Prevention is better than cure. So, mitigating cybersecurity incidents with preventative actions like whitelisting approved/trusted programs, blocking macros, user application hardening, multi-factor authentication, patching operating systems and restricting administrative privileges, are sensible actions. But if these attempts are still breached, organisations must ensure they can restore a healthy backup in under a few hours, ideally a few minutes. Your backups need to not only be fast-acting, but easy to lock down and protect from an infiltration.  

 

  • Deal with fragmentation. With visibility across your storage network, it’s easier to detect the early signs of suspicious activity. Remove the siloes and unnecessary copies to better understand your current infrastructure health status, storage utilisation, throughput and IOPS details. 
  • Choose a backup system that will do the heavy lifting. Good backup security looks for daily change rates on logical data, stored data and historical data to form process and understand patterns. Don’t be afraid to put your backups to work – only by being scanned, analysed and monitored pre-emptively for anomalies can deviations be identified, flagged and swiftly dealt with before they turn into a full-blown attack.  
  • Upgrade your software and install patches. It sounds basic but many prominent ransomware attacks could have stalled if patches had been current on all endpoints and servers.  
  • Be vigilant! Using different credentials to access backups should be a bare minimum; the username context used to access the backup storage should be used exclusively for that purpose.  
  • Finally, invest in your teams. How well prepared are your non-IT staff to spot and cope with potential attacks? Your employees are your first line of defence against cybercrime. Instilling good cybersecurity habits with them is the best investment you can make in battling breaches. An estimated 90% of cyber-attacks are caused by human error or behaviour. 

The ideal approach is a mixture of prevention, intelligence and rapid response. It’s also a good idea to have an immutable file system, with snapshots that are inaccessible to processes and software. This way, an attacker, at best, can delete a clone of the data – but never the true backup itself. An extra layer of protection is two-factor authentication for the ability to delete backup files – even if that someone is the systems administrator or log-in holder.  

 

No perfect solutions  

The more barriers there are between an infected system and its backups, the harder it will be for attackers to get to it. Cyber threats are constantly evolving and require a combination of innovation alongside the above best practice processes to adequately mitigate the risks. Cybercrime is a fact of life. The risk of industrial cyber espionage, warfare and state-led attacks is also very real. 

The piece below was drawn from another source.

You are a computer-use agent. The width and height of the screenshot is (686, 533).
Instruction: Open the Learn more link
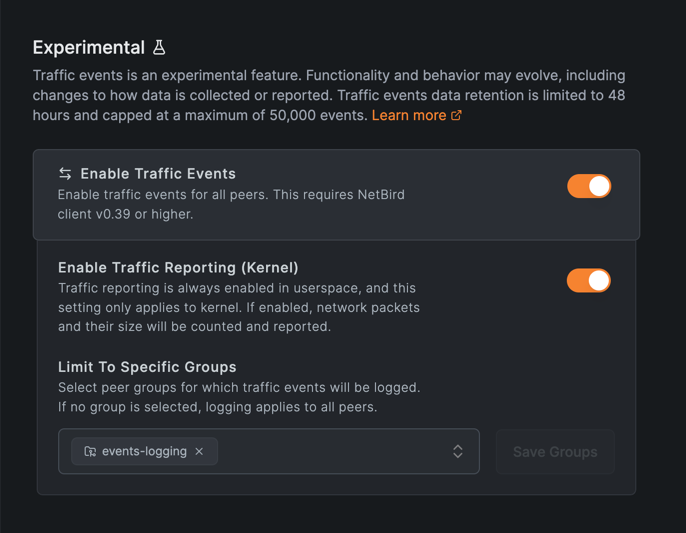click(408, 116)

Resiliency is key here – assuming failures at various levels including from employees themselves. Because no matter how much is invested in security, the relentless nature of attacks and talented hackers almost guarantees that an organisation will fall victim at some point. The important thing is how well you’re able to recover when it does. Many businesses use criticality of data or workload to establish a recovery time objective, but you should also factor in the amount of time in which you need to recover a given data set. With data so fundamental to public and stat safety, backing up shouldn’t be pushed to the back-of-mind or put off due to costs.  

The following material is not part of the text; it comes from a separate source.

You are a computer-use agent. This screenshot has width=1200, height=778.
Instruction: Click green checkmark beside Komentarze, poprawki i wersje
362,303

Backups are the only way to repair after cyber-attacks and themselves must have the highest standards of data protection applied to ensure they provide an out for the organisation. And when enabled by prevention at every stage, including an immutable file system, businesses can rest assured that they can face even the most formidable of attacks. The rhetoric around cybersecurity only becomes dangerous when it underestimates the challenge.